» Cosa fare: Disponi in un elenco numerato tutte le righe, dalla riga che contiene "Task: Collapse the" fino alla riga che contiene "Action: coord(1468,75)", entrambe incluse. Tralascia le righe vuote.

» Righe archiviate:
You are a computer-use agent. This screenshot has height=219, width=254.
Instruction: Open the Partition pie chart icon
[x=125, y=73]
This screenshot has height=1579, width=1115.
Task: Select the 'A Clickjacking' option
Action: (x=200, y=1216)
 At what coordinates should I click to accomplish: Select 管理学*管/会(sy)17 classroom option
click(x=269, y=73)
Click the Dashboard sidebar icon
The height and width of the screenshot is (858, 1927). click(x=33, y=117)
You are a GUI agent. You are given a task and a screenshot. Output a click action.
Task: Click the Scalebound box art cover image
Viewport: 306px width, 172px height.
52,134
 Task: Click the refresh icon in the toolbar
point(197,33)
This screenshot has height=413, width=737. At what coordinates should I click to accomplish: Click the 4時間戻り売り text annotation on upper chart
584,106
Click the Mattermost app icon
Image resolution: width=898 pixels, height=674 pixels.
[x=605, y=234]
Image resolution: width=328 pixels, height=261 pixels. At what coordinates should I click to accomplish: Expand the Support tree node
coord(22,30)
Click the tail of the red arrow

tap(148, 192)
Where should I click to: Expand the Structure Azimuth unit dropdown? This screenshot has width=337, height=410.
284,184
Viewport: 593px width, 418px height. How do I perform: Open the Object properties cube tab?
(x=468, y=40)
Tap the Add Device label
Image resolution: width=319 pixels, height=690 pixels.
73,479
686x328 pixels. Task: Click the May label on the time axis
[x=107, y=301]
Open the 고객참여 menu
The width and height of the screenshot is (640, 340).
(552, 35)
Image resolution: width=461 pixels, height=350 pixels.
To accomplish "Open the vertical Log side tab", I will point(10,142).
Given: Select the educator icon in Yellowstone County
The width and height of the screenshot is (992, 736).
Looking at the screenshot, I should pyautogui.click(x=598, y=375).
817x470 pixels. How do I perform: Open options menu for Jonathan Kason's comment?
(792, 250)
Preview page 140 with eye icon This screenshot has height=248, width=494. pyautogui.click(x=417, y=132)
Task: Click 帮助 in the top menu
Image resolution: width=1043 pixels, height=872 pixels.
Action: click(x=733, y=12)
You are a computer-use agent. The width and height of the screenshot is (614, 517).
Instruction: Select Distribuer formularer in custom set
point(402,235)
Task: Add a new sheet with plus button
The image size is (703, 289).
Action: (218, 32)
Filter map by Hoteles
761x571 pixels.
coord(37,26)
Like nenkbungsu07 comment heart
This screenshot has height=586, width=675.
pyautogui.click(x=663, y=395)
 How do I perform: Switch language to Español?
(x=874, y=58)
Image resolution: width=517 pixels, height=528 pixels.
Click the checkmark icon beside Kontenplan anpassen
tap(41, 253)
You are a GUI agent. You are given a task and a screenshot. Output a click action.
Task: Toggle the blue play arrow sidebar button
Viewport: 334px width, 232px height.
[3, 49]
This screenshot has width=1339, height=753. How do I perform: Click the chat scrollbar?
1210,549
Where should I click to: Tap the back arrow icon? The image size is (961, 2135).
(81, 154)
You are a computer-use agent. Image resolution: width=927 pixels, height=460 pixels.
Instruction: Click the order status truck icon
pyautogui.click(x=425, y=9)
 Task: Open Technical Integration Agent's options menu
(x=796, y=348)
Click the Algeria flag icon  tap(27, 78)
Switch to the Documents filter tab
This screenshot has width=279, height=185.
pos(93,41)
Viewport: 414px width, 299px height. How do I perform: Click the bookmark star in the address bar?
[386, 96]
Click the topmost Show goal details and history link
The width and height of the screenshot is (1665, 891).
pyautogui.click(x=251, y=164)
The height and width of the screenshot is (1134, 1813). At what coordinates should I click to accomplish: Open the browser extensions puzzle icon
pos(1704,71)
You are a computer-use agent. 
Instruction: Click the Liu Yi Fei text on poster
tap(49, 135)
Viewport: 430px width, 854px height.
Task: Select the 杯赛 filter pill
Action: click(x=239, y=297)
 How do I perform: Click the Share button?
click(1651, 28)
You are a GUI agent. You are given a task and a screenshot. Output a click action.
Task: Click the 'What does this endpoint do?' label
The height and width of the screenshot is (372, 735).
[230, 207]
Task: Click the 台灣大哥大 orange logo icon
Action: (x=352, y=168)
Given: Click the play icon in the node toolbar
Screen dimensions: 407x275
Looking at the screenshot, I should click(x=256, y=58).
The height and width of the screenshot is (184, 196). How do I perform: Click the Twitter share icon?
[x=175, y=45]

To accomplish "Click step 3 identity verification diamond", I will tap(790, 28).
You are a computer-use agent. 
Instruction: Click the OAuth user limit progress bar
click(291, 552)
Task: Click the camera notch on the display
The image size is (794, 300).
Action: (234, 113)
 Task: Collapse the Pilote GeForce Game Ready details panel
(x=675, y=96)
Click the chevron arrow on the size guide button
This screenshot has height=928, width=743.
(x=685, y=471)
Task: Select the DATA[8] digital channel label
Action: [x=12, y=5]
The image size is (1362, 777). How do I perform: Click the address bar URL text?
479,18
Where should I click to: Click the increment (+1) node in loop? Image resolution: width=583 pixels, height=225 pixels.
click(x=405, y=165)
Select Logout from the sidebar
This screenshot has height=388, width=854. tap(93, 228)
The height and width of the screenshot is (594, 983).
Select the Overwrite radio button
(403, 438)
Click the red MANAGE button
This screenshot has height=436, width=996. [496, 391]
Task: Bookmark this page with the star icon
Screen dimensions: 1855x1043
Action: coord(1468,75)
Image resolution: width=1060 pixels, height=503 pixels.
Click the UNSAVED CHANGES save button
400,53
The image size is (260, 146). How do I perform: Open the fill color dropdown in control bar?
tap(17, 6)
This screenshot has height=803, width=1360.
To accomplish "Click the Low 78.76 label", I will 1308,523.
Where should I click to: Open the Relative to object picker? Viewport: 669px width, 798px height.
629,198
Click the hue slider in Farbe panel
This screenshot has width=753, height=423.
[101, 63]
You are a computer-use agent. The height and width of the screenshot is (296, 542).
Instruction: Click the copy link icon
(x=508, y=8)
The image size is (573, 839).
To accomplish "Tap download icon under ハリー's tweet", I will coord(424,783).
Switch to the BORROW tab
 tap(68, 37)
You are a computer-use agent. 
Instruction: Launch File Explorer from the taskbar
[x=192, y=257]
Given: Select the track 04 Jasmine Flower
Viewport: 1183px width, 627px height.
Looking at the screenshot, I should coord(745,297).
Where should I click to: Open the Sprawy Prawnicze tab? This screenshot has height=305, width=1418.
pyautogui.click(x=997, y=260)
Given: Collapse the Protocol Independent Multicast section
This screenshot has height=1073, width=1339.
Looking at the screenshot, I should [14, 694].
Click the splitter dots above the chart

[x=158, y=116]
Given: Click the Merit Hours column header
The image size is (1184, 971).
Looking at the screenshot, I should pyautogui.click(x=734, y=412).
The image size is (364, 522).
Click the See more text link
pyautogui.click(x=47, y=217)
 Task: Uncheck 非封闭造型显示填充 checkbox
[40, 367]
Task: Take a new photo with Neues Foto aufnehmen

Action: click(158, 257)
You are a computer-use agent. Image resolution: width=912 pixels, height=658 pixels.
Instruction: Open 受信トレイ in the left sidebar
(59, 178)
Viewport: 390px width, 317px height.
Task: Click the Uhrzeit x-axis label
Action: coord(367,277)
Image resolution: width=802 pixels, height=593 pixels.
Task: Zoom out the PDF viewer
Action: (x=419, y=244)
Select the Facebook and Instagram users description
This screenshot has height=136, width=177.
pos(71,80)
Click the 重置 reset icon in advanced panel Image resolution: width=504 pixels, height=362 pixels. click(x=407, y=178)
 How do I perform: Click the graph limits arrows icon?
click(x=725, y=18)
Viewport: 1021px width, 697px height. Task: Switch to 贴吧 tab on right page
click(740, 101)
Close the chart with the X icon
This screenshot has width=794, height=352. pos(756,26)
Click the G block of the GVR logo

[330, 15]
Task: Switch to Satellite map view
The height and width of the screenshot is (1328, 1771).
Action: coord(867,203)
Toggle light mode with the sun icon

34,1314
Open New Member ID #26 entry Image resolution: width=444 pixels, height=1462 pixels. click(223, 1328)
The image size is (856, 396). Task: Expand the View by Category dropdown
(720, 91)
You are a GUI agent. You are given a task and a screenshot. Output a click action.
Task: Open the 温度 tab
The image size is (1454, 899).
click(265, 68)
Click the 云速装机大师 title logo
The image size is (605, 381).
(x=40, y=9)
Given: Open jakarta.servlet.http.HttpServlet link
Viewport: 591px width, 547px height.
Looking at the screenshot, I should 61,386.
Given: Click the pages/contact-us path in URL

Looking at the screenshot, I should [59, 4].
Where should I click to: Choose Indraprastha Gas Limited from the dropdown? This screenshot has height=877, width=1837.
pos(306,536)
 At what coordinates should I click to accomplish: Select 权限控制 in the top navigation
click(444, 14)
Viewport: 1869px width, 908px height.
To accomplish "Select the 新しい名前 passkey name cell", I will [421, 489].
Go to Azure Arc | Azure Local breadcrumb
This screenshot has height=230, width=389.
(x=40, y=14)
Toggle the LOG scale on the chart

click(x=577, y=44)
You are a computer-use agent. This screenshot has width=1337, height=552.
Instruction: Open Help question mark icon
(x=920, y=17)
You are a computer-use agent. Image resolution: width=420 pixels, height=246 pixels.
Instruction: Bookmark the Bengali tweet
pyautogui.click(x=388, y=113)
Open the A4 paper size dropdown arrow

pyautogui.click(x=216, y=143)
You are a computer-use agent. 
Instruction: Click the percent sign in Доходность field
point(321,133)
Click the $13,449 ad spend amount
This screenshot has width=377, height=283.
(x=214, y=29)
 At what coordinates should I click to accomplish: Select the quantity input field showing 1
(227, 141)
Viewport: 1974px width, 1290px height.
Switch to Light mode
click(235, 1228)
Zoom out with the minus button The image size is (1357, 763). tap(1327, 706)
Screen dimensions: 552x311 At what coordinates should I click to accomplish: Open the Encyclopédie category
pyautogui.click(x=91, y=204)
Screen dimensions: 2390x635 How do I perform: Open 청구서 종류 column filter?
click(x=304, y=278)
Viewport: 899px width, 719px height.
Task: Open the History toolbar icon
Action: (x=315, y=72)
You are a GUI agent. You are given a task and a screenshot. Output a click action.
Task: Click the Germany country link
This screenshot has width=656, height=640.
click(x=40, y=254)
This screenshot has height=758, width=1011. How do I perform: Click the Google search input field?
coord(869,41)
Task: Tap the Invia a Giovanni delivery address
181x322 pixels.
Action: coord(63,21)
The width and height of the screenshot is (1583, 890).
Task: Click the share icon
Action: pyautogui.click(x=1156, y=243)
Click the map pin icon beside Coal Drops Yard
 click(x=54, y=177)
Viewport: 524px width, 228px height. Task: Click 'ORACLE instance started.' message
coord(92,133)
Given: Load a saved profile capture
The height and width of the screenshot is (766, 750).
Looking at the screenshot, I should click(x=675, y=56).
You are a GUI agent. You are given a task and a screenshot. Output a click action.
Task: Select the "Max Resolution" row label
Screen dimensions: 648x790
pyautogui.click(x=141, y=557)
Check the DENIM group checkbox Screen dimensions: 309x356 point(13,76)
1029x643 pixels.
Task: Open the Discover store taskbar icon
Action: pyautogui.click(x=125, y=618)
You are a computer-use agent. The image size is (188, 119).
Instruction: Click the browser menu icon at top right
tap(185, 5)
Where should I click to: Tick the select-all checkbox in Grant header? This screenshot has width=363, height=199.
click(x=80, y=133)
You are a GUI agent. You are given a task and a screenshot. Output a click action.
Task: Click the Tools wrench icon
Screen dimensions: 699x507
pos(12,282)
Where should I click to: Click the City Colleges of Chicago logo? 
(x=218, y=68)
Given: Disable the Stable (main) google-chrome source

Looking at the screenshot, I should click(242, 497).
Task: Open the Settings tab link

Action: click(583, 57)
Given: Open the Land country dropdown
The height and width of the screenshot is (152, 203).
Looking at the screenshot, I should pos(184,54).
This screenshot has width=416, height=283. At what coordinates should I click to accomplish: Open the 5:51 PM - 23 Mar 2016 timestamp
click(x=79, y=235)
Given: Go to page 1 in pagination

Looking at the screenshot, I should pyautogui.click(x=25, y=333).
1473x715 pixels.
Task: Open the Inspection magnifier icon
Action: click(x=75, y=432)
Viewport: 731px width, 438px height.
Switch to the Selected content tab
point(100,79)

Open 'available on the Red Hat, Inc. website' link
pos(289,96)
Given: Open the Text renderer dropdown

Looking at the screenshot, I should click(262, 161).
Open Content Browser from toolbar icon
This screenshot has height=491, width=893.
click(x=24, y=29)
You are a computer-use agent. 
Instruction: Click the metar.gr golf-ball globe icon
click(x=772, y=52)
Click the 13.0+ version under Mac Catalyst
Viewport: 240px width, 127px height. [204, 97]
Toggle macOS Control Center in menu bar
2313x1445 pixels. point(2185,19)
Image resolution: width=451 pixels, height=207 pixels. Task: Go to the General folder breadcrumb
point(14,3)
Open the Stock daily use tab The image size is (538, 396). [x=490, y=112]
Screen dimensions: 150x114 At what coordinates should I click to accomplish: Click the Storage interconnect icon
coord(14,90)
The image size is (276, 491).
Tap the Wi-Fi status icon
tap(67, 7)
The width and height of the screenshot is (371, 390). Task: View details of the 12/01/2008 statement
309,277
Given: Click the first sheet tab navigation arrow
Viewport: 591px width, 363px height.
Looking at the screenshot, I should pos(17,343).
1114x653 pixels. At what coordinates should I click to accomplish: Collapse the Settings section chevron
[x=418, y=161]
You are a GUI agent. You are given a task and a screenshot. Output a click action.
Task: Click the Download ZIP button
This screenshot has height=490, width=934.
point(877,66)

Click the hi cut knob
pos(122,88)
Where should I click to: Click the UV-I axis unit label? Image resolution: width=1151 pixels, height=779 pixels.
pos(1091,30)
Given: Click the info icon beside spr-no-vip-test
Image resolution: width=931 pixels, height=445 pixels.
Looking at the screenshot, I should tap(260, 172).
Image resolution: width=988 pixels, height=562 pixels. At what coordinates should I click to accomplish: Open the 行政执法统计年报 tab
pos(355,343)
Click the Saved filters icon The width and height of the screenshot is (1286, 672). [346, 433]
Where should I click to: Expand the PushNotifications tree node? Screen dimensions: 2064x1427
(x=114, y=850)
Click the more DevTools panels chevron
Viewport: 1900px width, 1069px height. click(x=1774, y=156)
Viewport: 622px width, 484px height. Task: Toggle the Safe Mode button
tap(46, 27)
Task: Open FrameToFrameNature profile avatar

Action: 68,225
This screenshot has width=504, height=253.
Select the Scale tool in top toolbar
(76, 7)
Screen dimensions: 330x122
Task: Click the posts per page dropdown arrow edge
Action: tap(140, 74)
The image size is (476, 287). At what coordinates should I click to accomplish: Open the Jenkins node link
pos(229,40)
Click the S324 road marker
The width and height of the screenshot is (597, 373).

» Soluzione:
1.  Task: Collapse the Pilote GeForce Game Ready details panel
2. (x=675, y=96)
3. Click the chevron arrow on the size guide button
4. This screenshot has height=928, width=743.
5. (x=685, y=471)
6. Task: Select the DATA[8] digital channel label
7. Action: [x=12, y=5]
8. The image size is (1362, 777). How do I perform: Click the address bar URL text?
9. 479,18
10. Where should I click to: Click the increment (+1) node in loop? Image resolution: width=583 pixels, height=225 pixels.
11. click(x=405, y=165)
12. Select Logout from the sidebar
13. This screenshot has height=388, width=854. tap(93, 228)
14. The height and width of the screenshot is (594, 983).
15. Select the Overwrite radio button
16. (403, 438)
17. Click the red MANAGE button
18. This screenshot has height=436, width=996. [496, 391]
19. Task: Bookmark this page with the star icon
20. Screen dimensions: 1855x1043
21. Action: coord(1468,75)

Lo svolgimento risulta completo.